#### [Okuma parçası]
::::::
Bu yeni liberal saldırının sağlık hizmetinden faydalananlar dışında da kurbanları vardı. Sağlık emekçileri, çalışma koşullarını kötüleştiren ve iş güvencesini ortadan kaldıran özelleştirme saldırısına karşı başından beri mücadele ettiler. İlk olarak Genel Hastane İşçileri Sendikası (SIGESAL) 1992’de sağlığın özelleştirilmesine karşı IMF ve DB karşıtı eylemler örgütlemeye başladı. SIGESAL üyesi sağlık emekçileri 1993’te hastanelerin bazı birimlerinin özelleştirilmesine karşı bir haftalık açlık grevine gittiler ve özelleştirmeyi durdurdular.
::::::
#### [Veri kümesi örnekleri]

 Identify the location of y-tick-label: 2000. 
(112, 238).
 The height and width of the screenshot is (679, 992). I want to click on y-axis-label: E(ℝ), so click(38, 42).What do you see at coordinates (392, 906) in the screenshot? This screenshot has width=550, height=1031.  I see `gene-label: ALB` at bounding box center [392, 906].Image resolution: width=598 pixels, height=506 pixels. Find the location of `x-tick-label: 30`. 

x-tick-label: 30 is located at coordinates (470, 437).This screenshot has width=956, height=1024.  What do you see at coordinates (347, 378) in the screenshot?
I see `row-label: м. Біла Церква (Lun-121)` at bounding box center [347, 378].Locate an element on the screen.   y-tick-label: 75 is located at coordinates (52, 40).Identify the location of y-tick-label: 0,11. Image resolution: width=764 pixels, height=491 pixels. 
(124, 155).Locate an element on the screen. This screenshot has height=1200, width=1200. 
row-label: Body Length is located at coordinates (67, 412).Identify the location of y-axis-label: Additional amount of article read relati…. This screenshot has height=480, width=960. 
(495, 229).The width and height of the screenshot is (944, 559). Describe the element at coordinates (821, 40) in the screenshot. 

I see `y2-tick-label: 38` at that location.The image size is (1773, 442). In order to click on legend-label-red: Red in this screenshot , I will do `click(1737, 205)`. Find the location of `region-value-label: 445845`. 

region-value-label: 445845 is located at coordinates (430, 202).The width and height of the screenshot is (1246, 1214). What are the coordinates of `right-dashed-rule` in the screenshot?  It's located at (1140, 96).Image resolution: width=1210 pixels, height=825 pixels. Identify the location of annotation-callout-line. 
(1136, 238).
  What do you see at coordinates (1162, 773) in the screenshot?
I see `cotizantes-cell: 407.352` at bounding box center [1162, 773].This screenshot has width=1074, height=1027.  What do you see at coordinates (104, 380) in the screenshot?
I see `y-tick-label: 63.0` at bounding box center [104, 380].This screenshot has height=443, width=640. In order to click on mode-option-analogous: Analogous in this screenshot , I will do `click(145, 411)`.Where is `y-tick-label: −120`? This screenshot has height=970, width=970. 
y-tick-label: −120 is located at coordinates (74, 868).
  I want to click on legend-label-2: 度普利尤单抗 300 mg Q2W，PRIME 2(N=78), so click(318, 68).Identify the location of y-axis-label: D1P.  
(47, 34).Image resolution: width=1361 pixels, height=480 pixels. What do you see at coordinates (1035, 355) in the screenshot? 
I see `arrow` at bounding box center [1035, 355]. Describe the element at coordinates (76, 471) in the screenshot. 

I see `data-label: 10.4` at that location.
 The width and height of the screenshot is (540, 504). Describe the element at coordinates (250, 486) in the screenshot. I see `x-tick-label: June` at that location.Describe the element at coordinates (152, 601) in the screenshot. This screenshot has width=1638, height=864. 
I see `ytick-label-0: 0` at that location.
::::::
#### [Anlama kontrolü]
A) Sağlığın özelleştirilmesine karşı mücadeleyi anlatan metinde “Bu yeni liberal” ile “ve özelleştirmeyi durdurdular.” arasındaki bölümü, iki uç da dahil olmak üzere, “açlık grevine” yerine “iş bırakma eylemine” koyarak yeniden yazın.
B) Sağlık emekçilerinin özelleştirmeye karşı mücadelesini anlatan metni son cümlesinden sonra sürdürün.

#### [Görev çıktıları]
A)
Bu yeni liberal saldırının sağlık hizmetinden faydalananlar dışında da kurbanları vardı. Sağlık emekçileri, çalışma koşullarını kötüleştiren ve iş güvencesini ortadan kaldıran özelleştirme saldırısına karşı başından beri mücadele ettiler. İlk olarak Genel Hastane İşçileri Sendikası (SIGESAL) 1992’de sağlığın özelleştirilmesine karşı IMF ve DB karşıtı eylemler örgütlemeye başladı. SIGESAL üyesi sağlık emekçileri 1993’te hastanelerin bazı birimlerinin özelleştirilmesine karşı bir haftalık iş bırakma eylemine gittiler ve özelleştirmeyi durdurdular.

B)
Sağlık emekçileri ve hükümet arasında yıllar boyu süren mücadele giderek sertleşti ve 1999’da emek hareketine dönük saldırılar iyice yoğunlaştı. STISSS sendikasına üye bazı sağlık işçileri toplu sözleşmeye aykırı olarak işten atılınca sendika, emekçilerin işe geri alınması ve özelleştirmenin durdurulması talepleriyle iş bıraktı. Buna karşılık, sendikalı işçilerden bir kısmı daha işten atılınca STISSS’te örgütlü sağlık işçileri SIMETRISSS sendikasında örgütlü doktorlarla birlikte greve çıktı. Hükümet, 10 bini aşkın sağlık emekçisinin katıldığı grevi bastırmak için orduyu devreye sokmak zorunda kaldı.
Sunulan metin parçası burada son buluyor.